Construction of a CuO/K-PCN p-n heterojunction with regulated band structure for enhanced visible Light-Driven Photocatalytic-Fenton disinfection activity

Abstract

The photocatalytic heterogeneous Fenton process has garnered significant attention from researchers. This study successfully synthesized composited CuO nanoparticles with K-doping graphitic carbon nitride (K-PCN). The combination of CuO and K-PCN formed a p-n heterojunction, generating an internal electric field at the contact interface. By regulating the energy band position of PCN through K-doping, the thermodynamic transfer trend of photogenerated electrons became consistent with the electric field trend, leading to enhanced migration of electrons.

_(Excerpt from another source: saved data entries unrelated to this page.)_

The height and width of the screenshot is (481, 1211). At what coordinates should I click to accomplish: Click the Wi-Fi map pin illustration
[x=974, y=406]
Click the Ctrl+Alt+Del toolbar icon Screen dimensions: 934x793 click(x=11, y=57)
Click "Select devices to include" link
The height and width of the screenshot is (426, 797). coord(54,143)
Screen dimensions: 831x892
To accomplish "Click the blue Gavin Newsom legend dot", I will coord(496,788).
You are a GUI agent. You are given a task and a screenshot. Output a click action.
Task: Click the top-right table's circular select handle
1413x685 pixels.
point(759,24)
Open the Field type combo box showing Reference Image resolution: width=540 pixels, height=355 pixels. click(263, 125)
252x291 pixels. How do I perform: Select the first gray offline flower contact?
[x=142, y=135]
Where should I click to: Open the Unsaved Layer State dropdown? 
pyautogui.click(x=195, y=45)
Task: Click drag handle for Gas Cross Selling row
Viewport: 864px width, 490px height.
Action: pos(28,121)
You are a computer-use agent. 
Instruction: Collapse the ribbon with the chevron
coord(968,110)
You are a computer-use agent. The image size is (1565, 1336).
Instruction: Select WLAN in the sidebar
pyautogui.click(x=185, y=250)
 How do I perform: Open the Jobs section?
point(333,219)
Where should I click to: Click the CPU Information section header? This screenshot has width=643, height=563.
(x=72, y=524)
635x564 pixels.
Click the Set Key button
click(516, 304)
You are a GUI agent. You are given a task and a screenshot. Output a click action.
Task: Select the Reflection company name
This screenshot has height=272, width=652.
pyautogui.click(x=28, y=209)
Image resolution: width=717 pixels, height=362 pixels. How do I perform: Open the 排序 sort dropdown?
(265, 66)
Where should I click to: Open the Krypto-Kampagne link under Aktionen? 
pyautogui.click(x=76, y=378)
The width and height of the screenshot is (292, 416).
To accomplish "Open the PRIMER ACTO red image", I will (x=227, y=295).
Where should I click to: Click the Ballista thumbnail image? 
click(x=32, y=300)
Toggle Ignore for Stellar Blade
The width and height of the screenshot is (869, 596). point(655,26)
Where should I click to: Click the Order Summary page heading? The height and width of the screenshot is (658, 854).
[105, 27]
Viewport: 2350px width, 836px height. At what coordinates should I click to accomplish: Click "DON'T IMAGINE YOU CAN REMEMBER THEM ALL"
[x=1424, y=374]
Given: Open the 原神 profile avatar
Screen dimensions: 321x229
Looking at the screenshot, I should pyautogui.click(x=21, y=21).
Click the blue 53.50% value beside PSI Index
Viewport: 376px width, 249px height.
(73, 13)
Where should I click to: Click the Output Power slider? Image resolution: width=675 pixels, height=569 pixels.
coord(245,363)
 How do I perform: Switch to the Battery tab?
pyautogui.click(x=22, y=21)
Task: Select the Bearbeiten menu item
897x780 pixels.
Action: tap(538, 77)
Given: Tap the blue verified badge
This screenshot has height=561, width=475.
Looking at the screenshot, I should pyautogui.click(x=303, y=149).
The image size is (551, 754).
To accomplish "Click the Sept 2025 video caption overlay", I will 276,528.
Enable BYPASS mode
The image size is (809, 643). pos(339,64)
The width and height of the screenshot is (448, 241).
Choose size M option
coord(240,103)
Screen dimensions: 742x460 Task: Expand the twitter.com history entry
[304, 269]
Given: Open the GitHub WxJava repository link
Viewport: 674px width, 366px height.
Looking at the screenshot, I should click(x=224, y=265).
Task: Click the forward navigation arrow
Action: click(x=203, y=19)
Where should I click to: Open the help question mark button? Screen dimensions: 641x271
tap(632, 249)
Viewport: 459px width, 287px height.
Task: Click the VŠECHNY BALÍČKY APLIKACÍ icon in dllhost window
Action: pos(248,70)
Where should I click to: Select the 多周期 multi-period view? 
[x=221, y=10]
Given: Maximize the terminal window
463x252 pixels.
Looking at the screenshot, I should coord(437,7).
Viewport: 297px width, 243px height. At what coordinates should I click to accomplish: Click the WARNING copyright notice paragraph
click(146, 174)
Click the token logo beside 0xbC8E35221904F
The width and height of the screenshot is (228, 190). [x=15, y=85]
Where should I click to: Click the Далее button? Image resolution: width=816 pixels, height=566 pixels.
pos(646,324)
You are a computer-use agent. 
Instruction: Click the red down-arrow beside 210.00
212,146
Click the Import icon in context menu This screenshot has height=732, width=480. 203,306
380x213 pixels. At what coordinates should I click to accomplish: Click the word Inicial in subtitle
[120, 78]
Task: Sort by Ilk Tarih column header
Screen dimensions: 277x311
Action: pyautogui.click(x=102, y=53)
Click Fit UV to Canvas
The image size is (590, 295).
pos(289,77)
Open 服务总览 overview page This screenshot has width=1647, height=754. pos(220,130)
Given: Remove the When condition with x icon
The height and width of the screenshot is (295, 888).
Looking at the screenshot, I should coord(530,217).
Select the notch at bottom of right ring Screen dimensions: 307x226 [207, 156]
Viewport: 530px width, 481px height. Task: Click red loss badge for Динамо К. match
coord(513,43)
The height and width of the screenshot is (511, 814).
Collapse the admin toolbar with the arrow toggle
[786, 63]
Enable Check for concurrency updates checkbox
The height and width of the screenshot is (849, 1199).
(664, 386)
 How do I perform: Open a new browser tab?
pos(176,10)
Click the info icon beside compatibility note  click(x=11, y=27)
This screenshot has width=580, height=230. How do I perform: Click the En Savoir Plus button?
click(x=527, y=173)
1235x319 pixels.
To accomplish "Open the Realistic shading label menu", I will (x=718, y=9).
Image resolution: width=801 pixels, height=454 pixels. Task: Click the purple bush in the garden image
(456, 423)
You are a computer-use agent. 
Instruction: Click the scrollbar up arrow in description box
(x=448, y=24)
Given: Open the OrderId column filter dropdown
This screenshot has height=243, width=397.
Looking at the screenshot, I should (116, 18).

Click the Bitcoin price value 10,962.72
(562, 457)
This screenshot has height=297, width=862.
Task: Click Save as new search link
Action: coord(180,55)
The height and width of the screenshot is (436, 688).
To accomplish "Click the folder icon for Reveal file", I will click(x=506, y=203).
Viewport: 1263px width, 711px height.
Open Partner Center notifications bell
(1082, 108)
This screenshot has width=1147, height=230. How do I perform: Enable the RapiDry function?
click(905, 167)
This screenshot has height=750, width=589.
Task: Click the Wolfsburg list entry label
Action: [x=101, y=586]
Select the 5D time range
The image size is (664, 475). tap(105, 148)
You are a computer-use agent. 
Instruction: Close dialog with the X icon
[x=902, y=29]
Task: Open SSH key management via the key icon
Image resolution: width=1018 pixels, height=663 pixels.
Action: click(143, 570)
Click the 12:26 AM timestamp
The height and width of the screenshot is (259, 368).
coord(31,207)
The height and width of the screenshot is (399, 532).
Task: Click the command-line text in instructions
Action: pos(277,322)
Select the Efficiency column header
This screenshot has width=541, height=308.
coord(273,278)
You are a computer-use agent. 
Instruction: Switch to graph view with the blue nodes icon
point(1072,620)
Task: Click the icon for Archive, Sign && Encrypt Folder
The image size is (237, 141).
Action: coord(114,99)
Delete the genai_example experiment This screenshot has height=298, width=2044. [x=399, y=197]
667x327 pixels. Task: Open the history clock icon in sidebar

Consequently, the photocatalytic and Fenton reactions exhibited better synergy, resulting in higher production of hydroxyl radicals and improved bactericidal performance. Under visible light irradiation, the CuO/K-PCN system demonstrated great bactericidal performance, achieving increased inactivation efficiency, from 2.8-log to 7-log in 25 min. The catalysts were characterized using SEM, TEM, XPS, FT-IR, XRD, and EPR techniques. Also, CuO/K-PCN displayed a broader wavelength range of light response. And, an efficient small-scale flow reactor further displayed the practical application potential of the CuO/K-PCN-based system. This research offers a straightforward and efficient method for thorough water disinfection using solar energy.